Refresh-Scaling the Memory of Balanced Adam

Abstract

Recent evidence suggests that Adam performs robustly when its momentum parameters are tied, β1=β2, reducing the optimizer to a single remaining parameter. However, how this parameter should be set remains poorly understood. We argue that, in balanced Adam, β should not be treated as a dimensionless constant: it defines a statistical memory horizon Hβ=(1-β)-1. In terms of the effective learning horizon TES, estimated from the validation trajectory, we study the refresh count Rβ=(1-β)TES, which measures how many times Adam renews its internal statistics during the useful phase of training. Across 11 vision and language experiments, we find that choosing β so that Rβ≈1000 selects different β values depending on the training scale, yet improves robustness over the best fixed-beta baseline.
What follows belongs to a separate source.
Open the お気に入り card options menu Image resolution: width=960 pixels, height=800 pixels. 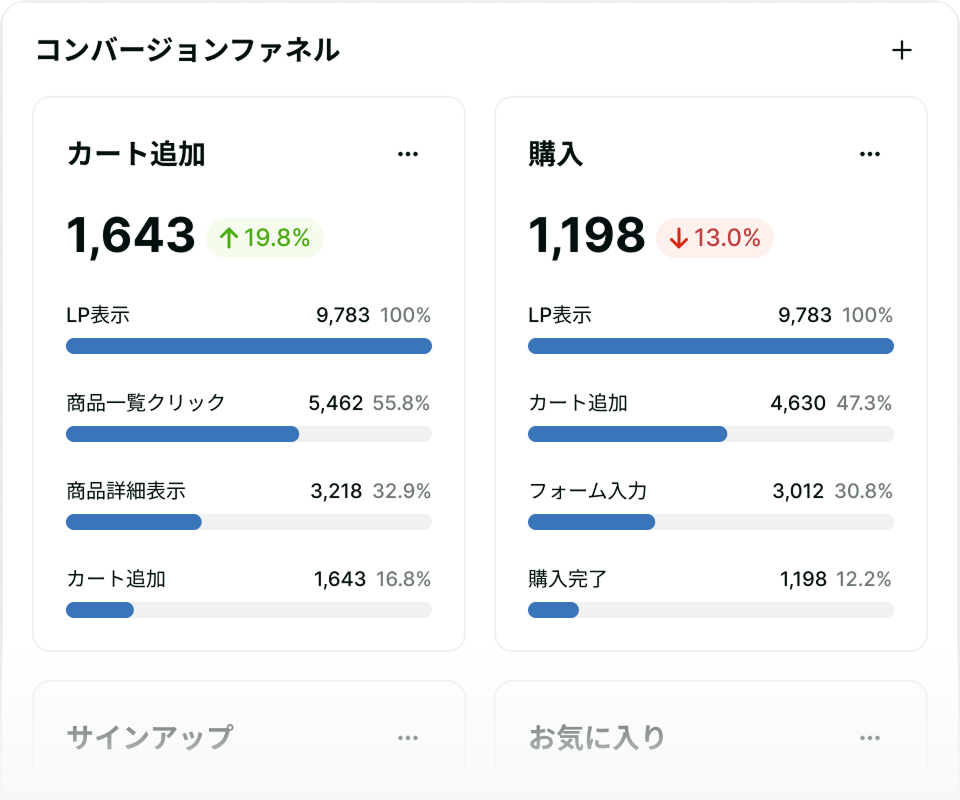(869, 737)
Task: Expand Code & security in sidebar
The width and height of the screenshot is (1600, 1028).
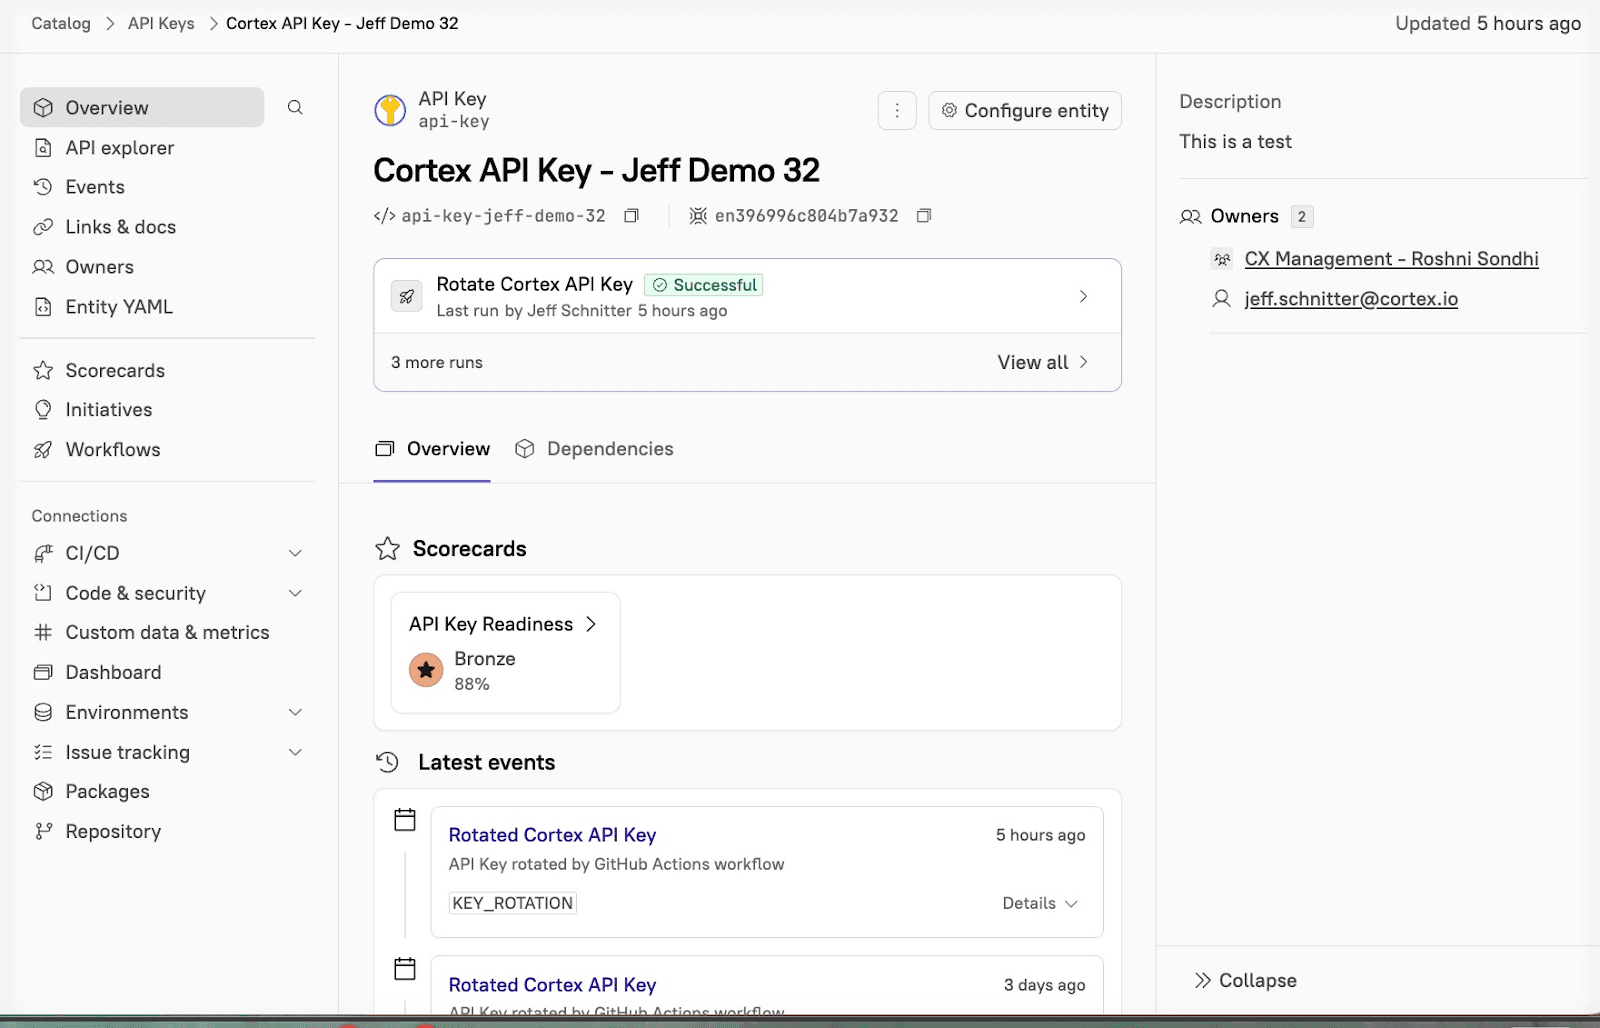Action: click(x=295, y=593)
Compared with the strongest fixed choice β=0.944, the refresh rule improves worst-case robustness, reducing the maximum relative gap in validation loss by 33.4\%, while bringing all 11 runs within 1\% of their validation oracle. These results suggest that the remaining hyperparameter of balanced Adam is more naturally viewed as a memory-scale variable than as a fixed constant. This provides a simple budget-aware perspective on optimizer scaling and opens a path toward treating Adam's momentum as part of the learning dynamics rather than as a static default.